O tenente-coronel Costa Júnior foi afastado do comando do Baep de Rio Preto (9º Batalhão de Ações Especiais de Polícia) e colocado numa função administrativa no CPI-5 (Comando de Policiamento do Interior). A medida, determinada pelo comando-geral da Polícia Militar, se deu tão logo Costa Júnior confirmou que havia aceitado o convite do Coronel Fábio Candido (PL) para disputar uma cadeira na Assembleia Legislativa de São Paulo.
Como policial militar da ativa, Costa Júnior não é obrigado a deixar a função em abril, como acontece com secretários, por exemplo. Policiais militares têm a prerrogativa de permanecer na função até julho. E não precisam também estar vinculados a algum partido até lá. Daí as conversas de bastidores de que, dentro da instituição, a “transferência” dele neste momento foi um aviso de que a candidatura do oficial não foi vista com bons olhos por alguém “lá em cima”.
Estratégia
Ao tirar Costa Júnior da cartola, o Coronel pegou muita gente de surpresa, mostrando que nomes inicialmente cogitados, como os dos também policiais militares e atuais secretários Amália Pacci (Bem-Estar Animal) e Robson Vicente (Cultura), estão, por ora, congelados.
O fato é que Costa Júnior está perto da aposentadoria, diferentemente de Amália e Robson, o que, no caso de insucesso nas urnas, não comprometeria sua carreira dentro da PM.
A iniciativa prova que o Coronel quer alguém do seu “quintal” e sob seu absoluto controle político para investir.
Ou seja, não pretende alimentar gente com vida própria na política que pode se tornar seu adversário ali na esquina, casos, por exemplo, de Danilo Campetti (Republicanos) e Coronel Helena, também do Republicanos, mas a caminho do PSD.
Paralelo
Impossível não traçar um paralelo entre o movimento atual e a estratégia adotada pelo Coronel em 2022. Naquele ano, ainda oficial da ativa, Fábio Candido utilizou sua candidatura a deputado estadual como vitrine política. Aliás, sua candidatura pelo PL pegou até mesmo os então caciques exclusivos da legenda – Fábio Marcondes e Luiz Carlos Motta – de surpresa. Ele conseguiu a vaga “por cima” e fez uma campanha totalmente desconectada da dupla.

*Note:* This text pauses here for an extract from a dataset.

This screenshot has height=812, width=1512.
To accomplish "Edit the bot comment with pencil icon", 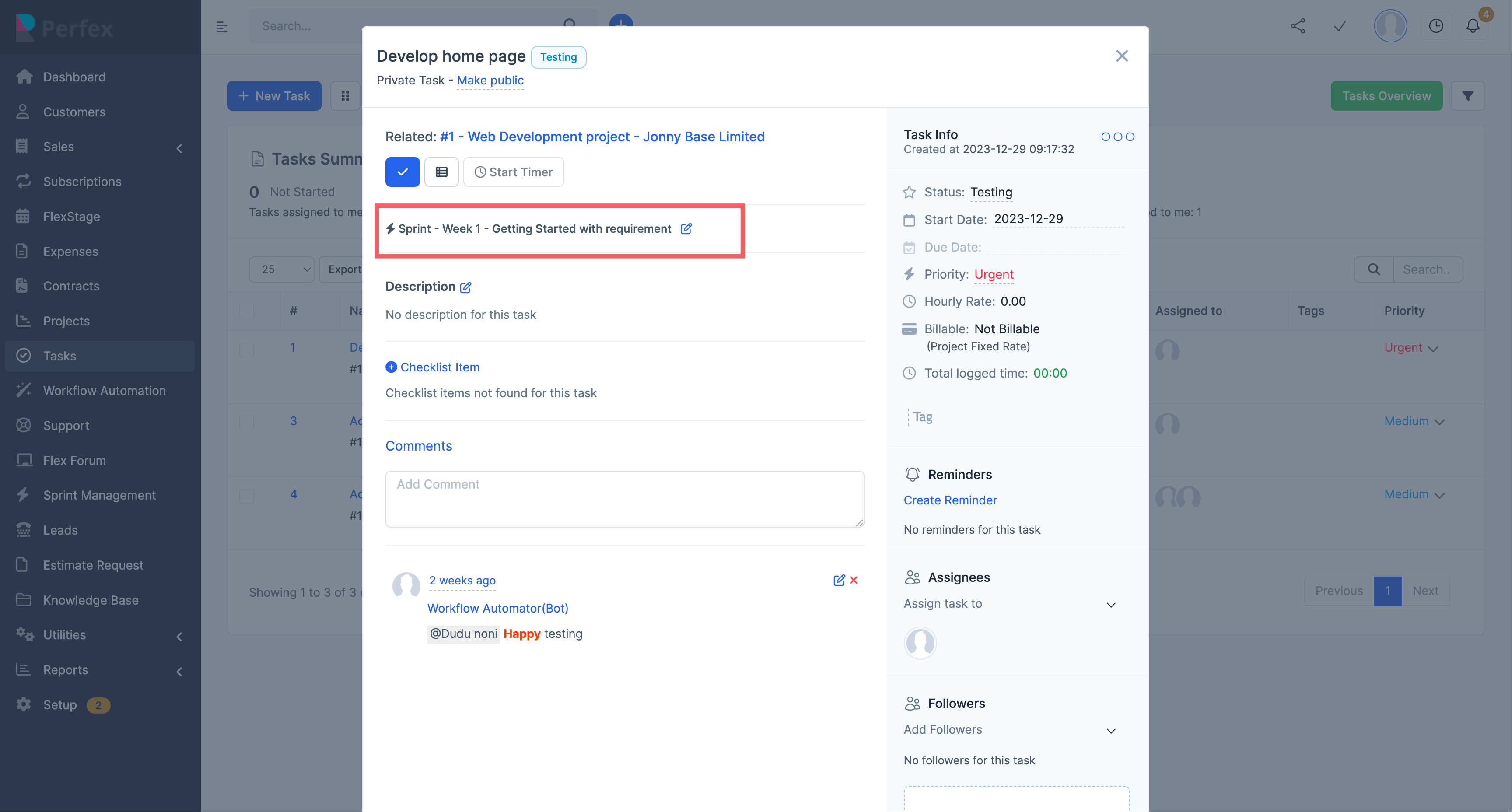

Apesar de ter obtido 38.463 votos, o Coronel ficou como suplente. A campanha, porém, cumpriu um objetivo de médio prazo: projetar seu nome para a conquista da Prefeitura de Rio Preto dois anos depois.
O que foi exitoso para o projeto individual de Candido, no entanto, é visto como fator determinante para que Helena e Campetti batessem na trave, ficando respectivamente como primeiro e segundo suplentes do Republicanos. Ela com 53.482 votos e ele, com 52.293.
Ao lançar Costa Jr., Fábio Candido reabre a ferida da pulverização de votos e reforça o caráter multifacetado do coronelismo local, dividido em grupos e lideranças que disputam entre si.